Volgens Hayek is de doorslaggevende politieke tweedeling deze tussen diegenen die voorstanders zijn van groter overheidsingrijpen en diegenen die de overheid zoveel mogelijk aan banden willen leggen. Hayek noemde de eerste groep socialisten en de tweede groep (klassiek-)liberalen. In de Amerikaanse politieke terminologie spreekt men echter van “liberals” voor de eerste groep en “conservatives” voor de tweede groep. Vandaar de verwarring, die soms verholpen wordt door de eerste groep links-liberalen en de tweede rechts-liberalen te noemen. Isaiah Berlin had het zelfs over twee vrijheidsbegrippen: de positieve vrijheid en de negatieve vrijheid. Negatieve vrijheid betekent de afwezigheid van staatsbemoeienis. Volgens Berlin is dit de ware vrijheid. Positieve vrijheid is de misvatting dat de staat de mens zou moeten bevrijden van de cultuur waarin hij is geboren. Het is het begrip vrijheid zoals dat ook door de communisten werd gebruikt. “Liberalisme is per definitie ontvoogdend, bevrijdend,” schrijft Van der Kelen. Het hangt er maar vanaf waarvan we bevrijd moeten worden: de staat of de moraal. Omdat ik geen socialist ben, sta ik daarbij aan de kant van Bouckaert.

Links vs rechts

Hoewel erg interessant is de historische uitzetting (net zoals hoe de termen gebruikt worden elders in de wereld) niet bijster relevant meer wanneer we het hebben over de Vlaamse politieke wereld.

Liberaal staat hier en nu tegenover socialist en heeft vooral betrekking op de overheidsinmenging in economische zaken. Links/rechts duidt (steeds meer) op hetethische standpunt. Beide kanten pleiten ter hunner tijd voor meer overheid in ethische beslissingen. Rechts om abortus en euthanasie te verbieden, links om non-discriminatie op te leggen.

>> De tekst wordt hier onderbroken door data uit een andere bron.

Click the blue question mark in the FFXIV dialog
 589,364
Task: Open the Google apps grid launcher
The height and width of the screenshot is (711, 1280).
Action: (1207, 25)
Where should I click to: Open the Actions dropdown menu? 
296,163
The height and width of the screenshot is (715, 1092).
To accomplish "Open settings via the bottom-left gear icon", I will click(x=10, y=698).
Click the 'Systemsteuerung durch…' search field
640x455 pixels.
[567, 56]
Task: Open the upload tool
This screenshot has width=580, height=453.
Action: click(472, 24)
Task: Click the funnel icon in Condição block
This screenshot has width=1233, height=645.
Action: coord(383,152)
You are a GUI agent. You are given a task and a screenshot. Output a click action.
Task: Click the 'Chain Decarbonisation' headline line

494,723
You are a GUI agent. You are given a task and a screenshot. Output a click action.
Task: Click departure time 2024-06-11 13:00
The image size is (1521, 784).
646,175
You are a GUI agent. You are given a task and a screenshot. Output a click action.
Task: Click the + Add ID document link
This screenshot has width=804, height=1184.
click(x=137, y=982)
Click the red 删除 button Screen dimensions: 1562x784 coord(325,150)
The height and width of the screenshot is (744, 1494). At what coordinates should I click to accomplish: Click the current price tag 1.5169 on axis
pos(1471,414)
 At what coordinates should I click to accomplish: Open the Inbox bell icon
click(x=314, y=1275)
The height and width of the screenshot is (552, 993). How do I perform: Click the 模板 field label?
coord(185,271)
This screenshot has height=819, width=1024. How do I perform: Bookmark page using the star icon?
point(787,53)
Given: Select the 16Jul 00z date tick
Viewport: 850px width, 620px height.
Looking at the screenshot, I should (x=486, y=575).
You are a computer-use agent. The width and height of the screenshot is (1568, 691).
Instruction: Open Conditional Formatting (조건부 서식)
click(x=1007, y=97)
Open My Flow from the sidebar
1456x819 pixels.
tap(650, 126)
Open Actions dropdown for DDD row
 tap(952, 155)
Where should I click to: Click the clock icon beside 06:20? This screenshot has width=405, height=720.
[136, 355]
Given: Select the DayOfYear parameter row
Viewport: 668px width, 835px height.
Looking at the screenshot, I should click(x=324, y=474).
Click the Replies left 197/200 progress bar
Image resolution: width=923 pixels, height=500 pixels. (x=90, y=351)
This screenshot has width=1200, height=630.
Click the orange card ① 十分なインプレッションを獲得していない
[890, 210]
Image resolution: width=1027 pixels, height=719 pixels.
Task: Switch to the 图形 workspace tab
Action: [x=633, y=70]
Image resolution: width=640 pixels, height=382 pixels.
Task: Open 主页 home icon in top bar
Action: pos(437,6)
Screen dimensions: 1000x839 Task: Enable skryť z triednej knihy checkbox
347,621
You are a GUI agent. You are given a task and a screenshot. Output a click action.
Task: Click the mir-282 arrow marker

Kortom : links(liberalen) hebben niet het monopolie op het gebruiken van de staat om hun beeld (een bevrijdingsmoraal) op te leggen. Conservatieven zijn daarineven schuldig.

Als we Hayek volgen (en daartoe ben ik geneigd) zijn er slechts twee consequente houdingen. Enerzijds de socialist die pleit voor meer overheidsinterventie op economisch vlak maar ook om zijn moraal van non-discriminatie op te leggen. Anderzijds de free-for-all liberaal die pleit voor een overheid die zich onthoudt van het opleggen van moralistische en economische regelgeving.